Brief => Please write out the data exactly, line by line.
··· The data
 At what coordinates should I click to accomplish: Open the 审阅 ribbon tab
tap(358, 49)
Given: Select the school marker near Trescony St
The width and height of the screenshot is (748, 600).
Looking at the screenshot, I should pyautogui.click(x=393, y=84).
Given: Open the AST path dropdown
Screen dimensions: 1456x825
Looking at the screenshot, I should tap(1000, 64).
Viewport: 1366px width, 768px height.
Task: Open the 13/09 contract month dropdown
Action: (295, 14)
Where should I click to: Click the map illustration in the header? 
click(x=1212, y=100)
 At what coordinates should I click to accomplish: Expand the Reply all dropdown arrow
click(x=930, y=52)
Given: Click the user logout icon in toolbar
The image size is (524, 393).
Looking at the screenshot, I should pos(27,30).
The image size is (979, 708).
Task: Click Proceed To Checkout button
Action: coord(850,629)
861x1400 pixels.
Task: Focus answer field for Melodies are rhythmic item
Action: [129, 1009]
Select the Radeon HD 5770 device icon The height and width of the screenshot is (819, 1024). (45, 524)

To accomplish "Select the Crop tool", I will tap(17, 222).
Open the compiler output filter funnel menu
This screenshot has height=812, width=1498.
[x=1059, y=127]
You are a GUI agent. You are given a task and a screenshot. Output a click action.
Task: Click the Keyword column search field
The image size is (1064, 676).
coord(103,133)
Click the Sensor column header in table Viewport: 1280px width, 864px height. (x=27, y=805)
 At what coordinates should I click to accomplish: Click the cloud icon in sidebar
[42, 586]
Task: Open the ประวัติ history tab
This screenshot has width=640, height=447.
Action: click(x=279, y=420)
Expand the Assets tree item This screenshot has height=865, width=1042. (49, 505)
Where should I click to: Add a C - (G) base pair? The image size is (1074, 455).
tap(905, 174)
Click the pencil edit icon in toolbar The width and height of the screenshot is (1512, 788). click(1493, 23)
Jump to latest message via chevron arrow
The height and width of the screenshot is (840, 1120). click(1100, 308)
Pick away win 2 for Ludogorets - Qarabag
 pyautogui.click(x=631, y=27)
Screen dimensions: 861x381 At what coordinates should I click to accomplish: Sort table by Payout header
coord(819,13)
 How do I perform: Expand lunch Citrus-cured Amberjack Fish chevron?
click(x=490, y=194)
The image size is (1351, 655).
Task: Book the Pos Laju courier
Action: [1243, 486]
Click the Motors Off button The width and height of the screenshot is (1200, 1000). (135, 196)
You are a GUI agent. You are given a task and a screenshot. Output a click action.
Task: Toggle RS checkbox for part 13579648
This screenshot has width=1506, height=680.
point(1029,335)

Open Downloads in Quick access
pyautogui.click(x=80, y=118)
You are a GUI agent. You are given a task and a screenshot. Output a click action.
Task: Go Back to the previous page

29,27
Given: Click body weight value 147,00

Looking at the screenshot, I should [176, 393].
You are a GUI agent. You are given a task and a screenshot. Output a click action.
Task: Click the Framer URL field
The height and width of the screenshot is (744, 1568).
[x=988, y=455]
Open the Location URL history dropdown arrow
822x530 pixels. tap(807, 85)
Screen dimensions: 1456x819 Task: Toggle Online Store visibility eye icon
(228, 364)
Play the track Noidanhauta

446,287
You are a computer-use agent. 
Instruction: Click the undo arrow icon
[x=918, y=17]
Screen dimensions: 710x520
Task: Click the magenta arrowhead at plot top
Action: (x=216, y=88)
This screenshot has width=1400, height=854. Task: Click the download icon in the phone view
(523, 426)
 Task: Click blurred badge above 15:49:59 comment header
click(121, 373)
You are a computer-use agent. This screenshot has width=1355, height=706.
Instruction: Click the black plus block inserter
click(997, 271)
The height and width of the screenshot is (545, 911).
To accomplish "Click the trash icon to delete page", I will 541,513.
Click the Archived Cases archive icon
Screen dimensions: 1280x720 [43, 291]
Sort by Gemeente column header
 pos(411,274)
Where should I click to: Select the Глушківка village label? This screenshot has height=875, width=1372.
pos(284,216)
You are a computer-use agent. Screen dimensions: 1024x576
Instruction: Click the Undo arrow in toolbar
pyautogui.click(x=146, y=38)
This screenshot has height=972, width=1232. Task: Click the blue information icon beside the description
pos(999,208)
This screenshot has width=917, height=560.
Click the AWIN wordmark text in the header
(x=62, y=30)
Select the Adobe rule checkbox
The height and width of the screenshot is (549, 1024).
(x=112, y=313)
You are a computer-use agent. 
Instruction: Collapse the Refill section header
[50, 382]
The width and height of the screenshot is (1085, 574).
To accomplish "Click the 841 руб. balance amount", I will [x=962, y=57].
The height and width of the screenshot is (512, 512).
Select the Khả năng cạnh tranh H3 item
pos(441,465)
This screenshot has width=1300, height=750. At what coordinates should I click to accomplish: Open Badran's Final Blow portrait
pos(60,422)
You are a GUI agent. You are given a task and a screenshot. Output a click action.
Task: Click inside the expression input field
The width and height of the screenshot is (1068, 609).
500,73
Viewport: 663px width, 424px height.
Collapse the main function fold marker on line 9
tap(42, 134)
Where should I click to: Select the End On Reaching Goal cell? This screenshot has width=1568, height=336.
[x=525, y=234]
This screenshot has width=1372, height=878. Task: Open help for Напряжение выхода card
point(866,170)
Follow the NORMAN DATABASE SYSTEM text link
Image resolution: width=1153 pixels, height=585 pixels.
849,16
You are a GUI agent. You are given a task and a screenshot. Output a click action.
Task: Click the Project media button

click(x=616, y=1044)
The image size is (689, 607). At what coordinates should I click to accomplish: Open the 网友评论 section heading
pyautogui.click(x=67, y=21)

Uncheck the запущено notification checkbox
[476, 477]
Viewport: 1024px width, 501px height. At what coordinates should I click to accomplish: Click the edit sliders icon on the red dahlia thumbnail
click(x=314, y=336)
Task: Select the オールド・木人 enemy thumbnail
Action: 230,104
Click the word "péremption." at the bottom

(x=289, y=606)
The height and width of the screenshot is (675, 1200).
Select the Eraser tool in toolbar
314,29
······
Task answer =>
 At what coordinates should I click to accomplish: Open the 审阅 ribbon tab
tap(358, 49)
Given: Select the school marker near Trescony St
The width and height of the screenshot is (748, 600).
Looking at the screenshot, I should pyautogui.click(x=393, y=84).
Given: Open the AST path dropdown
Screen dimensions: 1456x825
Looking at the screenshot, I should tap(1000, 64).
Viewport: 1366px width, 768px height.
Task: Open the 13/09 contract month dropdown
Action: (295, 14)
Where should I click to: Click the map illustration in the header? 
click(x=1212, y=100)
 At what coordinates should I click to accomplish: Expand the Reply all dropdown arrow
click(x=930, y=52)
Given: Click the user logout icon in toolbar
The image size is (524, 393).
Looking at the screenshot, I should pos(27,30).
The image size is (979, 708).
Task: Click Proceed To Checkout button
Action: coord(850,629)
861x1400 pixels.
Task: Focus answer field for Melodies are rhythmic item
Action: [129, 1009]
Select the Radeon HD 5770 device icon The height and width of the screenshot is (819, 1024). (45, 524)

To accomplish "Select the Crop tool", I will tap(17, 222).
Open the compiler output filter funnel menu
This screenshot has height=812, width=1498.
[x=1059, y=127]
You are a GUI agent. You are given a task and a screenshot. Output a click action.
Task: Click the Keyword column search field
The image size is (1064, 676).
coord(103,133)
Click the Sensor column header in table Viewport: 1280px width, 864px height. (x=27, y=805)
 At what coordinates should I click to accomplish: Click the cloud icon in sidebar
[42, 586]
Task: Open the ประวัติ history tab
This screenshot has width=640, height=447.
Action: click(x=279, y=420)
Expand the Assets tree item This screenshot has height=865, width=1042. (49, 505)
Where should I click to: Add a C - (G) base pair? The image size is (1074, 455).
tap(905, 174)
Click the pencil edit icon in toolbar The width and height of the screenshot is (1512, 788). click(1493, 23)
Jump to latest message via chevron arrow
The height and width of the screenshot is (840, 1120). click(1100, 308)
Pick away win 2 for Ludogorets - Qarabag
 pyautogui.click(x=631, y=27)
Screen dimensions: 861x381 At what coordinates should I click to accomplish: Sort table by Payout header
coord(819,13)
 How do I perform: Expand lunch Citrus-cured Amberjack Fish chevron?
click(x=490, y=194)
The image size is (1351, 655).
Task: Book the Pos Laju courier
Action: [1243, 486]
Click the Motors Off button The width and height of the screenshot is (1200, 1000). (135, 196)
You are a GUI agent. You are given a task and a screenshot. Output a click action.
Task: Toggle RS checkbox for part 13579648
This screenshot has width=1506, height=680.
point(1029,335)

Open Downloads in Quick access
pyautogui.click(x=80, y=118)
You are a GUI agent. You are given a task and a screenshot. Output a click action.
Task: Go Back to the previous page

29,27
Given: Click body weight value 147,00

Looking at the screenshot, I should [176, 393].
You are a GUI agent. You are given a task and a screenshot. Output a click action.
Task: Click the Framer URL field
The height and width of the screenshot is (744, 1568).
[x=988, y=455]
Open the Location URL history dropdown arrow
822x530 pixels. tap(807, 85)
Screen dimensions: 1456x819 Task: Toggle Online Store visibility eye icon
(228, 364)
Play the track Noidanhauta

446,287
You are a computer-use agent. 
Instruction: Click the undo arrow icon
[x=918, y=17]
Screen dimensions: 710x520
Task: Click the magenta arrowhead at plot top
Action: (x=216, y=88)
This screenshot has width=1400, height=854. Task: Click the download icon in the phone view
(523, 426)
 Task: Click blurred badge above 15:49:59 comment header
click(121, 373)
You are a computer-use agent. This screenshot has width=1355, height=706.
Instruction: Click the black plus block inserter
click(997, 271)
The height and width of the screenshot is (545, 911).
To accomplish "Click the trash icon to delete page", I will 541,513.
Click the Archived Cases archive icon
Screen dimensions: 1280x720 [43, 291]
Sort by Gemeente column header
 pos(411,274)
Where should I click to: Select the Глушківка village label? This screenshot has height=875, width=1372.
pos(284,216)
You are a computer-use agent. Screen dimensions: 1024x576
Instruction: Click the Undo arrow in toolbar
pyautogui.click(x=146, y=38)
This screenshot has height=972, width=1232. Task: Click the blue information icon beside the description
pos(999,208)
This screenshot has width=917, height=560.
Click the AWIN wordmark text in the header
(x=62, y=30)
Select the Adobe rule checkbox
The height and width of the screenshot is (549, 1024).
(x=112, y=313)
You are a computer-use agent. 
Instruction: Collapse the Refill section header
[50, 382]
The width and height of the screenshot is (1085, 574).
To accomplish "Click the 841 руб. balance amount", I will [x=962, y=57].
The height and width of the screenshot is (512, 512).
Select the Khả năng cạnh tranh H3 item
pos(441,465)
This screenshot has width=1300, height=750. At what coordinates should I click to accomplish: Open Badran's Final Blow portrait
pos(60,422)
You are a GUI agent. You are given a task and a screenshot. Output a click action.
Task: Click inside the expression input field
The width and height of the screenshot is (1068, 609).
500,73
Viewport: 663px width, 424px height.
Collapse the main function fold marker on line 9
tap(42, 134)
Where should I click to: Select the End On Reaching Goal cell? This screenshot has width=1568, height=336.
[x=525, y=234]
This screenshot has width=1372, height=878. Task: Open help for Напряжение выхода card
point(866,170)
Follow the NORMAN DATABASE SYSTEM text link
Image resolution: width=1153 pixels, height=585 pixels.
849,16
You are a GUI agent. You are given a task and a screenshot. Output a click action.
Task: Click the Project media button

click(x=616, y=1044)
The image size is (689, 607). At what coordinates should I click to accomplish: Open the 网友评论 section heading
pyautogui.click(x=67, y=21)

Uncheck the запущено notification checkbox
[476, 477]
Viewport: 1024px width, 501px height. At what coordinates should I click to accomplish: Click the edit sliders icon on the red dahlia thumbnail
click(x=314, y=336)
Task: Select the オールド・木人 enemy thumbnail
Action: 230,104
Click the word "péremption." at the bottom

(x=289, y=606)
The height and width of the screenshot is (675, 1200).
Select the Eraser tool in toolbar
314,29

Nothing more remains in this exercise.